Enjoy that Ranger. I had a 98 extended cab that was a fabulous truck. It had the 3.0 with an automatic. My cousin owned a speed shop and he put a 4.10 rear axle under, then I dropped the tires to a 235/60/15 and it would smoke a full sized F150 with the 5.4. I could stay with but not beat a Dakota R/T with the 5.9. I also got 24-25 mpg with it. It got over $6000.00 in hail damage and traded it for a Dakota- what a mistake that was. I found the truck 2 years later and bought it back from a retired Colonel. Drove it another 50,000 miles and finally said good-bye....I thought. I took my sister to lunch yesterday and what did I see- my old Ranger. It's pretty easy to spot-custom paint job. It's got a few dings in it now but the owner said it was a good running truck and loved it.


----------



## Giles (Jan 25, 2010)

TrapperL said:


> Yeah some of the Fords can get real decent fuel mileage. My 2004 Supercrew has 108,000 on it and the tailpipe is spotless like yours on the inside. It runs great although I don't normally keep one this long but can't find a reason to unload it. *Fuel mileage on mine runs about 22-24.5 hiway and 17-19 town.* It's a 4.6 XLT. It's getting close to needing tires again and that maybe a reason to get another one but spending the money on tires versus a lot more for a new truck just doesn't sound right in this economy.
> Enjoy that Ranger. I had a 98 extended cab that was a fabulous truck. It had the 3.0 with an automatic. My cousin owned a speed shop and he put a 4.10 rear axle under, then I dropped the tires to a 235/60/15 and it would smoke a full sized F150 with the 5.4. I could stay with but not beat a Dakota R/T with the 5.9. I also got 24-25 mpg with it. It got over $6000.00 in hail damage and traded it for a Dakota- what a mistake that was. I found the truck 2 years later and bought it back from a retired Colonel. Drove it another 50,000 miles and finally said good-bye....I thought. I took my sister to lunch yesterday and what did I see- my old Ranger. It's pretty easy to spot-custom paint job. It's got a few dings in it now but the owner said it was a good running truck and loved it.

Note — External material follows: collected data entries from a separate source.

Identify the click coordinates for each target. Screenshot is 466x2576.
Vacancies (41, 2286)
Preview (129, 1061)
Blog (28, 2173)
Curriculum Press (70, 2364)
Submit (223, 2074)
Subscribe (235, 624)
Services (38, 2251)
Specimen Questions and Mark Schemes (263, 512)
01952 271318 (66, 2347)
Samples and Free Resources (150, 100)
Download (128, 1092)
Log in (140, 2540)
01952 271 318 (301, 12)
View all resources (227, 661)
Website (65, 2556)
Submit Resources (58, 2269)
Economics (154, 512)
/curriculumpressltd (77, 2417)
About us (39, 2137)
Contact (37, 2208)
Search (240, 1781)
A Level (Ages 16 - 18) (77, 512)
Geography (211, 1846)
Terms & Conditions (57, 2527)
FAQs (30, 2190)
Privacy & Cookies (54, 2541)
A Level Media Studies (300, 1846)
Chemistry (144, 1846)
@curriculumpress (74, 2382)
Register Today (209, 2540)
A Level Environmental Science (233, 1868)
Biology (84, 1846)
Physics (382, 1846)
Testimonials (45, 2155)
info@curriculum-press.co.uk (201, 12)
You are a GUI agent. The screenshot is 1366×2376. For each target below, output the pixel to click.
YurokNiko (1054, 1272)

*Fuel mileage on mine runs about 22-24.5 hiway and 17-19 town*. 
That is ASTOUNDING--mine is not----You better keep that one too :thumbsup:


----------



## DoctorWho (Jun 21, 2011)

Yeah, she's a keeper by the sound of it. The 4.0 V6 is a very reliable engine, I used a '93 Ranger with the 4.0 (old pushrod version) for security patrol, had 300k miles and I beat the sh*t out of it daily and it always ran, still is as far as I know.
I wanted the 4.0 when I got my '09 but only one I could find with the options I wanted was a 2.3 so I took it. The 2.3 seems to also be a great little engine so far, 42k miles and never had the CEL come on yet for anything.
I will admit that in my experience your mileage is outstanding, that one I used at work got about 10mpg but then I was also doing 40mph in first gear too :whistling2: (it's terrible the things you do when you're bored at 3 AM in the morning and it's the company's truck)


----------